The results are complemented by an active set identification result for a specific structure of the product domain and suitable choices of a projection-free strategy (FW-approach with away steps for the search direction): it is proved that our framework identifies the support of a solution in a finite number of iterations.

To the best of our knowledge, this is the first time that both a linear convergence rate and an active set identification result are given for (bad step-free) block-coordinate FW variants, in an effort to narrow the research gap observed in [36].

In our preliminary experiments, numerical evidence clearly points out the advantages of our strategy to exploit structural knowledge. On randomly generated non-convex Multi-StQPs where easy instances were carefully avoided, our approach (AFW with parallel or randomized updates, both combined with the Short Step Chain strategy SSC) is dominating the block-coordinate FW method with randomized updates.
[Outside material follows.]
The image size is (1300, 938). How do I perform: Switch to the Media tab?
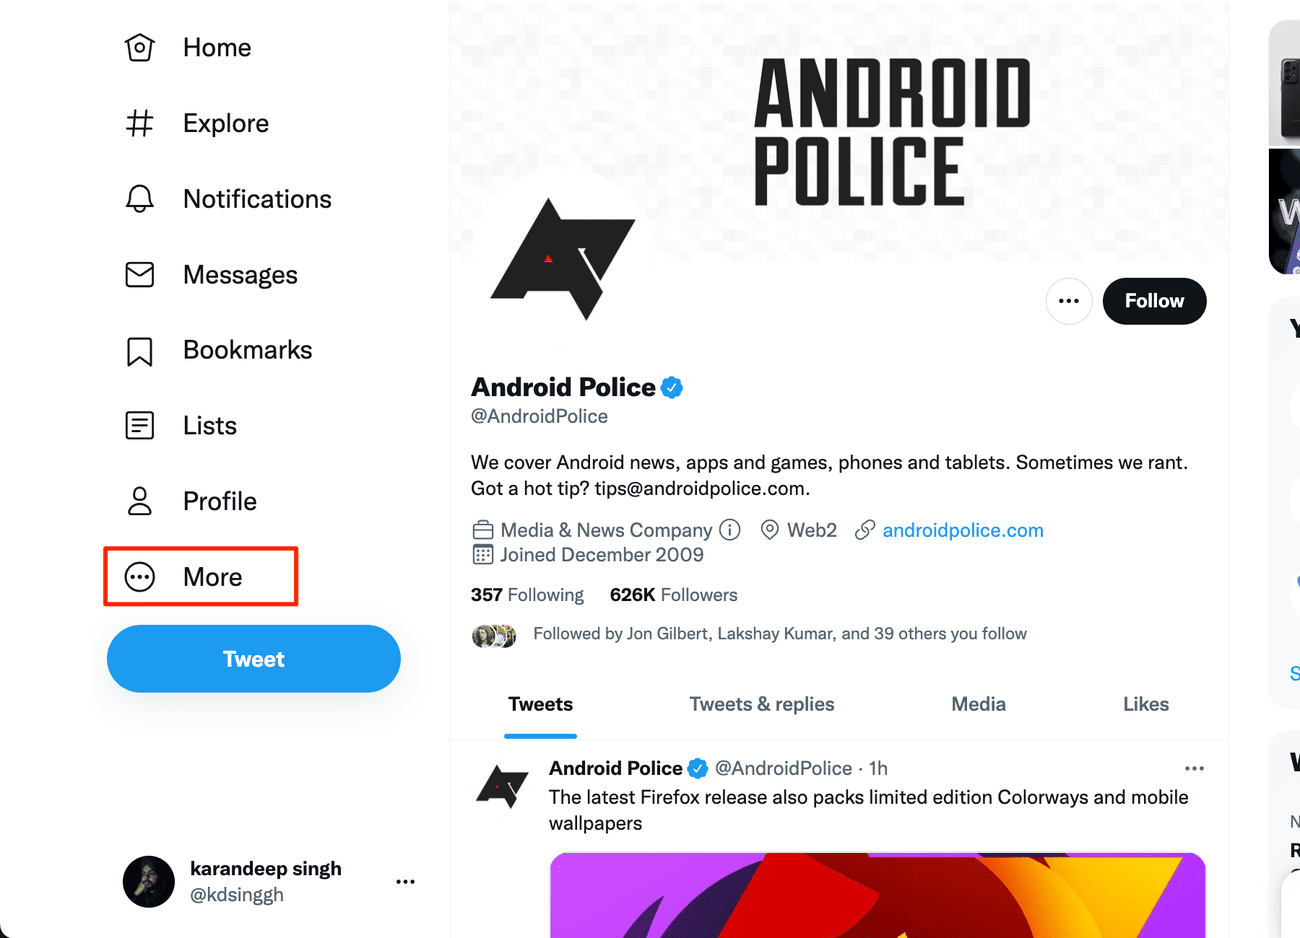978,704
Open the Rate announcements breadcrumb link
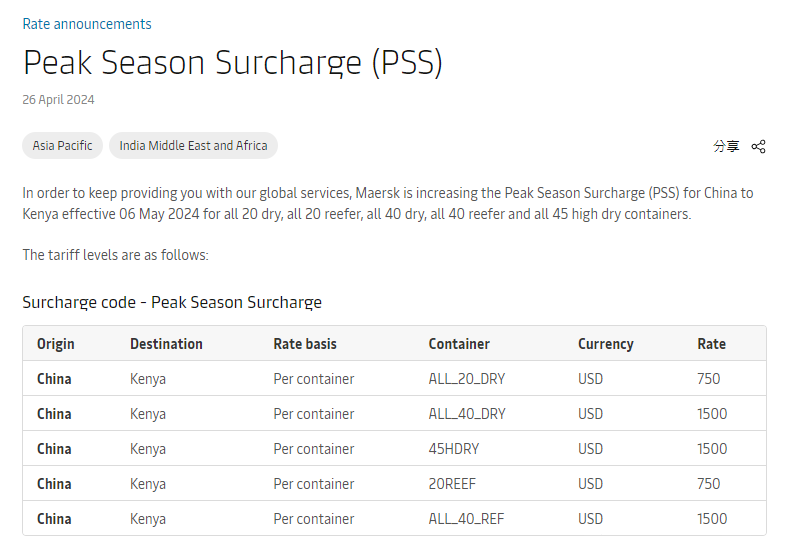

We tested resilience of our reported observations by employing two experimental setups, pure multistart and monotonic basin hopping. The same effects seem to prevail.

Instance construction was motivated by a stochastic variant of the StQP, varying both domain dimension l and number m of possible scenarios. In case \(l\le m\) there seems to be a slight edge towards the combination of AFW with randomized updates and SSC, compared to the parallel variant. This effect does not seem to happen with large l in comparison to m, but would not change superiority over traditional block-coordinate FW methods.